Book Review: A Better Man: A (Mostly Serious) Letter to My Son
by Collin Mitchell
In A Better Man: A (Mostly Serious) Letter to My Son, actor and comedian Michael Ian Black explores the concept of toxic masculinity and what it’s doing to American families and society.
People are touchy (especially those who have never brushed with racist cops or a sexist boss), and even for the newly woke and well-meaning man, the question of, “what can I do to help?” is tangled up in history, falling somewhere between the great man theory and the white man’s burden. A man’s help is a wrought proposition. Because it is presumptuous for us to think, for example, that the BP’s of the world could be capable of cleaning up after themselves just to voluntarily let go of the fossil-fuel thing as soon as the last bird is spruced up and put back to sea.
But then again, why do we think this? Maybe we’ve been looking at the situation wrong, too hung up on the cynicism associated with men’s behavior.

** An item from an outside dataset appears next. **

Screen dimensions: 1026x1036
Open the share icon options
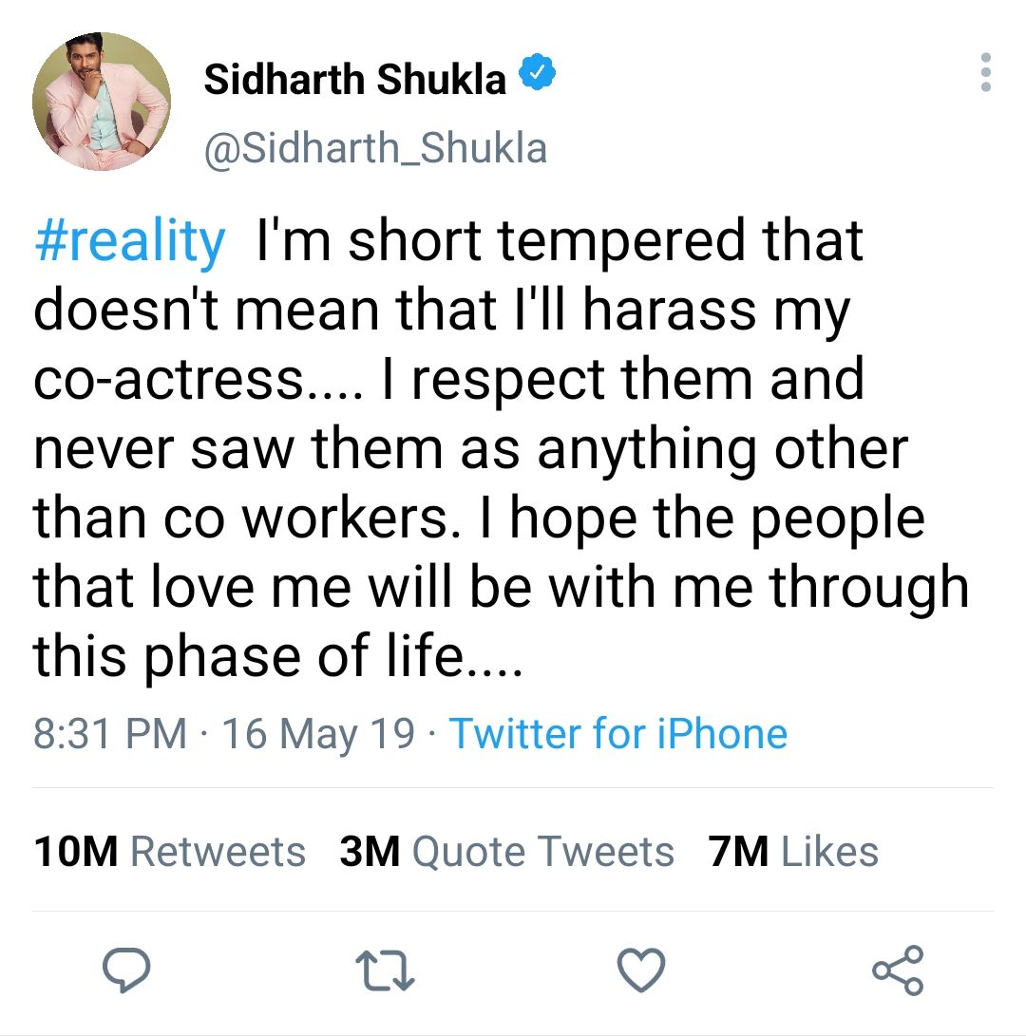pyautogui.click(x=898, y=970)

It’s perhaps not so much a matter of men getting out of the way (you may though, if you like), but rather, out of their own way, something Black explores well in this book that is part letter, part memoir.
Known for playing dry, socially removed characters for much of his TV and movie career, Michael Ian Black admits that he drew on this “stone-faced” persona until he realized there was “something fundamentally dishonest about it.” “I look more like my mom,” he writes. “But I have never felt possessed by her in the same way I do when I discover my dead father’s expression on my face.” Being a man is learned, he argues, a prescriptive measure, and it’s his ease of language and careful understanding of his own role as a father and celebrity that makes his book relatable for the reader who can chew gum and walk at the same time. Someone who can say: I am not a racist, misogynist, sex-entitled bore, but I am not immune to it either.

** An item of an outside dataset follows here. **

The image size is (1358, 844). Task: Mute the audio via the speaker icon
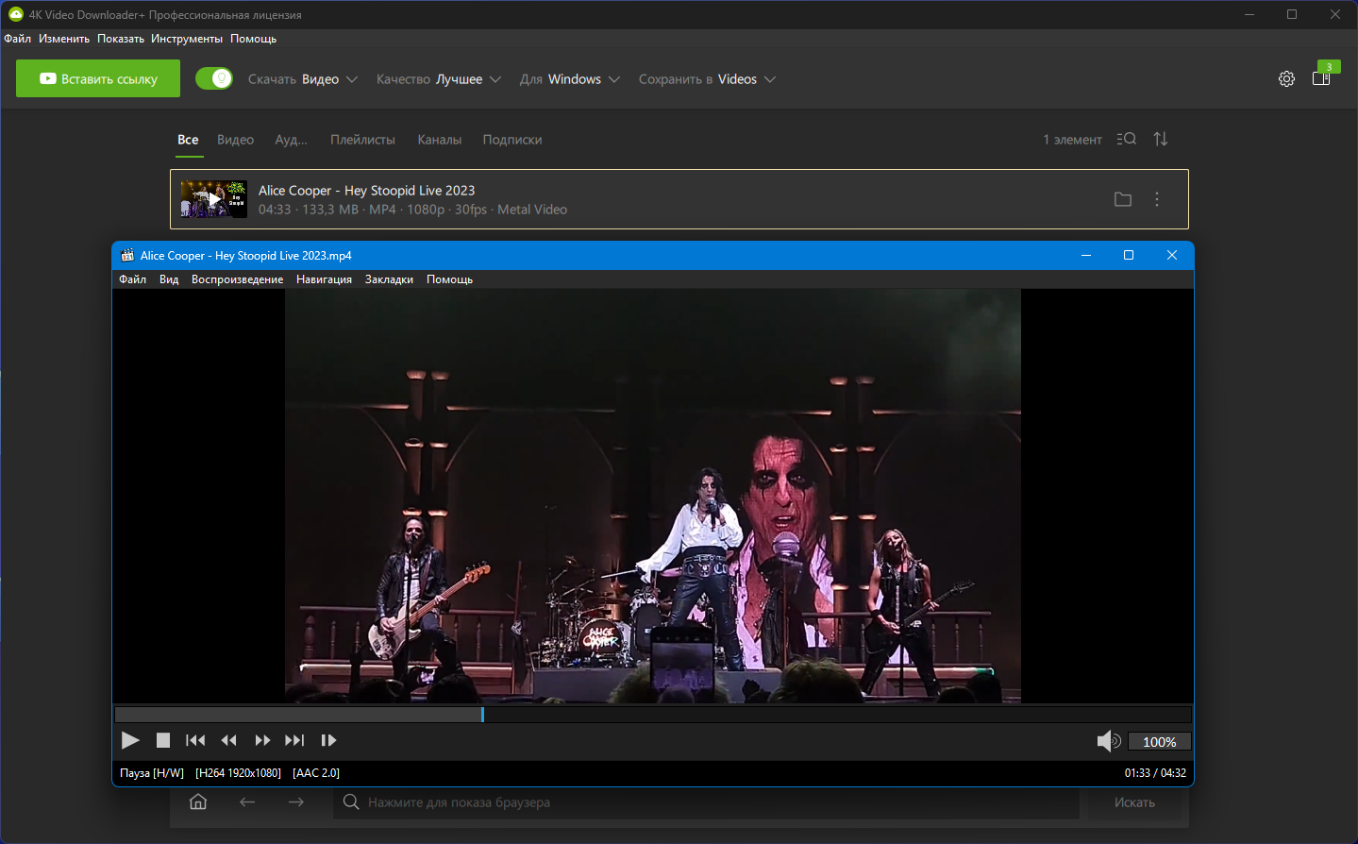(1108, 741)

There is a sense throughout the book that America has walked itself into a corner, where choices on gendered behavior are either/or without much room for an alternative. This of course is changing, but certainly not overnight. Black, who is not yet fifty, reminds us that masculinity is not as fluid as so many commercials, think-pieces, and TV shows might lead us to believe. “The brain darts to ‘boy stuff’,” he writes of the unconscious impulses he had after learning he and his wife were having a son. The point he makes here, and through much of the book, isn’t that men’s train of thought is necessarily bad, but rather it’s how they act on it. Unraveling thousands of years of gender norms, often opportunistic and violent, is a lot to take on, but making oneself aware of it isn’t. “Sometimes it’s not easy to distinguish between the things that have value and the things that don’t,” Black writes of the challenge many people, especially older generations, face to understand cultural change.

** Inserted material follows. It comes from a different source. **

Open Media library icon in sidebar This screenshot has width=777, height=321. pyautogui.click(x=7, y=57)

At the same time, Black depends on what seems like outdated ideas about gender, writing, “[I]t wouldn’t be unusual to hear somebody say that a hard-charging stockbroker is a ‘real man’ but a stay-at-home dad is not.” For this reviewer, men as primary caregivers feels celebrated in 2020, even when stay-at-home dads don’t have a job. But Black’s experience tells me I could be wrong. Black has a large social media presence and has, over the years, opened himself up to no shortage of trolling, mostly questioning his manhood. Perhaps he is right to start the book at the collective bottom.
Black is self-effacing about sex and he writes openly about his own caution with early relationships. On splitting the dinner check, he carefully taps into a sense of remorse: “I didn’t want my dates to think that I expected anything from them in return for dinner and a movie; I was trying to protect my dates from, I guess, me.” This section is illuminating, and Black carefully prescribes his thoughts on the ambiguity of “sexual courtship,” while acknowledging that men are not all “sex-crazed goons,” though it would be nonsense to think that average young men don’t think about sex all the time. A problem (one of many) about sex between men and women is a lack of talking. This is an oversimplification of something Black does very well to write about, but in the end, good sex for men—and it was refreshing to see this in print—comes from the inside. As a letter to his son, Black is successful here in making plain what many young men don’t want to admit: that they actually care about the other person, even if it’s just for a night. “‘Can I kiss you?’ does not have to be a buzzkill,” he writes. “And if she says no, congratulations! You’ve just avoided sexual assault.”
A little self-awareness goes a long way according to Black’s account of the male psyche. And you don’t have to step on anyone’s toes in doing so. At its core, A Better Man is one white male talking to another about responsibility—a conversation for the ages. Yet it turns the highly wrought advice of, don’t be scared, you’re a man, on its head. Rather it’s, ask for help, you’re a person. The book effectively asks the question of what it means to be a man and what that inquiry of identity is doing to men and society at large. The answer is a lot. Some of it good, some of it bad, but regardless, you have to take responsibility for how you treat others. Or else no one is going to like you. That’s incredibly good advice from one dad to another. (Algonquin Books, $24.95)
Collin Mitchell is a student in the UC Riverside Low Residency MFA program and the author of The Faithful, a historical biography of the opera composer Giuseppe Verdi. He lives in Palm Desert with his wife and son.